Every
once in a while, I start to feel that touch of insignificance,
that feeling inside that says "you are so small that you are
nothing, and all that you do matters not one bit." It's
kind of a sad feeling, one that somehow undermines what I do as a
person. After all, I work very hard at what I do, and I try
to help other people whenever I can--how can I be completely
insignificant? How can the work that I do mean nothing?
The
answer is quite simple: the work that I do does mean
something. I don't do the work on a city-wide or state-wide
or nation-wide or world-wide level; no, I do my work on the
individual level, with the students who happen to be in my school
at any given time, with my step-children and wife, with my church,
in the classes that I take. My work isn't noticed by the
newspapers, and you won't see it on the evening news. You
won't hear people talking about it at the water cooler, and you
won't be reading about it in next month's Reader's Digest.

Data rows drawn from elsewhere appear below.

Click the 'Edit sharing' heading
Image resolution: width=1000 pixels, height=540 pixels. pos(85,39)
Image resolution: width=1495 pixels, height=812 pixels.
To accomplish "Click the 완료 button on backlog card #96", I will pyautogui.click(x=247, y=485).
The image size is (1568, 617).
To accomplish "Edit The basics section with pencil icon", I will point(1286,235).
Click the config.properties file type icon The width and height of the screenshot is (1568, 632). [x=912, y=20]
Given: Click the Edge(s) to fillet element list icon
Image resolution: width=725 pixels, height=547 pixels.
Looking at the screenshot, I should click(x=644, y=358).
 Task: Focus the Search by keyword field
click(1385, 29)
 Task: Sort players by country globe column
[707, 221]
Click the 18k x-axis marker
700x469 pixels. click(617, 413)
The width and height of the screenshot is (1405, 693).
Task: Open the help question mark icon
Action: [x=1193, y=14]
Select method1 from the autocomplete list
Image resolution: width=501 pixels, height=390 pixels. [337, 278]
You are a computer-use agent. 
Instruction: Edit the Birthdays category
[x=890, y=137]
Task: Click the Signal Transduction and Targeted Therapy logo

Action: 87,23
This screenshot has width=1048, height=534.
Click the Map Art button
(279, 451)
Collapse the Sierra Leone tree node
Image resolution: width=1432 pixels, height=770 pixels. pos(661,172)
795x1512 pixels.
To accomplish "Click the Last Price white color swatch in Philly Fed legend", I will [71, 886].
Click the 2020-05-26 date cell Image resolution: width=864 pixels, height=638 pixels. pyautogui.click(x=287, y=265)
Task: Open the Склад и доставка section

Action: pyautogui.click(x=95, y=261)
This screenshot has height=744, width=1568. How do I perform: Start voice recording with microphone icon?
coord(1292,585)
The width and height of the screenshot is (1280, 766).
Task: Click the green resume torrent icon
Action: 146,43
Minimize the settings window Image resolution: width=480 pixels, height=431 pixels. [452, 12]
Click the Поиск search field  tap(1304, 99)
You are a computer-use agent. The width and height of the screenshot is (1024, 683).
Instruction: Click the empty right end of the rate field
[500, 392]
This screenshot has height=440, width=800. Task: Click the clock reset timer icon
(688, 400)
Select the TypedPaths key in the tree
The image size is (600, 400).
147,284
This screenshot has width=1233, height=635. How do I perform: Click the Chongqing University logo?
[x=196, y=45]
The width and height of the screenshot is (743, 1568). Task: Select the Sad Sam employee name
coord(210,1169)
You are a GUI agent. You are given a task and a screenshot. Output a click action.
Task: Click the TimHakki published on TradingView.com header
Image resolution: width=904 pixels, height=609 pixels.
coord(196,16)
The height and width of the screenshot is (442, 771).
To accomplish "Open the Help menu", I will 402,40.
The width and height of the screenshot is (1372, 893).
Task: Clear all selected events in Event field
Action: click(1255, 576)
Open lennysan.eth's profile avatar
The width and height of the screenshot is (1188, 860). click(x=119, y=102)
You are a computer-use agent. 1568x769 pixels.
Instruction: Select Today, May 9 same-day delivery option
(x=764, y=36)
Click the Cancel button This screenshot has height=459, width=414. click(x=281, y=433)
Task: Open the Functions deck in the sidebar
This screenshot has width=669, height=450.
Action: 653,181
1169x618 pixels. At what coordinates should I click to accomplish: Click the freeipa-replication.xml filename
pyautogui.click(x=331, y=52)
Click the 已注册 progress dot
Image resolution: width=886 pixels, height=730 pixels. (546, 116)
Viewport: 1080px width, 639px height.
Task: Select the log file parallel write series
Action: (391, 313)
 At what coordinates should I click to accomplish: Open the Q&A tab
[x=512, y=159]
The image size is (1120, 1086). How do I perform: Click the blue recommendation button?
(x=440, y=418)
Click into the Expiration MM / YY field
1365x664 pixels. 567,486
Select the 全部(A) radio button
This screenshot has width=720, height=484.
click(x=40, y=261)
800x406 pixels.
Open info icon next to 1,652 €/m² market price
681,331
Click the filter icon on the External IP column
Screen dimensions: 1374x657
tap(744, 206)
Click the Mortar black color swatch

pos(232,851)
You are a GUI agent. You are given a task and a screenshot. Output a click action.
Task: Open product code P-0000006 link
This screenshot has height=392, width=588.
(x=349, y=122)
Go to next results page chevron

My work is like almost everyone else's work, and it's quite
beautiful just as it is.
My work
involves helping my students resolve schedule conflicts and
school-related problems, and in the process teaching them how to
deal effectively with conflicts and problems on their own.
My work involves encouraging them, validating them as human
beings, showing them caring and love, and even setting them
straight when they're out of line every once in a while. It
involves congratulating them when they've done well and helping
them out when they've done poorly so that next time, they can do
well.
My work
involves encouraging my three step-children, buying them school
clothes and paying for college, helping them with school when they
need help, explaining some of the realities of life to them (when
they'll listen, of course!), being there when they need someone to
be there, making sure that they have a roof over their heads and
enough food to eat. My work is listening when they have
jokes or problems or stories and telling them my jokes or problems
or stories. My work doesn't involve judging them, but
letting them grow into the people they are meant to be.
My work
is keeping the yard clean, replacing the old, worn-out windows,
mowing the lawn, planting flowers, fixing the garbage disposal,
cleaning the garage. It is trying to live my faith,
maintaining websites, praying, reading and learning so that I may
continue growing as a person, paying attention to the lessons that
life gives me.
I never
will find a cure for cancer or Muscular Dystrophy. I will
not star in a film or throw the touchdown pass that wins the Super
Bowl. I will not appear on the cover of Time or Newsweek,
and I won't be able to build a beautiful new housing project to
help out lower-income people. That's not where my life has
been leading, and that's fine with me. I'm helping life out
by doing just what I'm doing, in my own small way, day after
day. What I do does make a difference, and even the smallest
difference can grow into a large difference before I know it.
So when
those moments of insignificant feelings come along, I remind
myself that I am significant, and that there are people who
benefit from the contributions that I make to life. I'm not
touching stadiums full of people at a time, but I'm touching
deeply, and unless I keep that in mind and respect that fact, my
touch will be weak and almost even useless. I want the touch
of each small task in my life to be as profound as it possibly can
be, and the only way I can be sure of it is to be sure that I
respect each small task for exactly what it is: part of my
life's calling, part of the contribution that I make to the
harmony of the universe.
And I
know that you contribute just as much, if not more, to the harmony
of the universe, and I thank you for all that you give to this
world--all that you have given, and all that you shall give!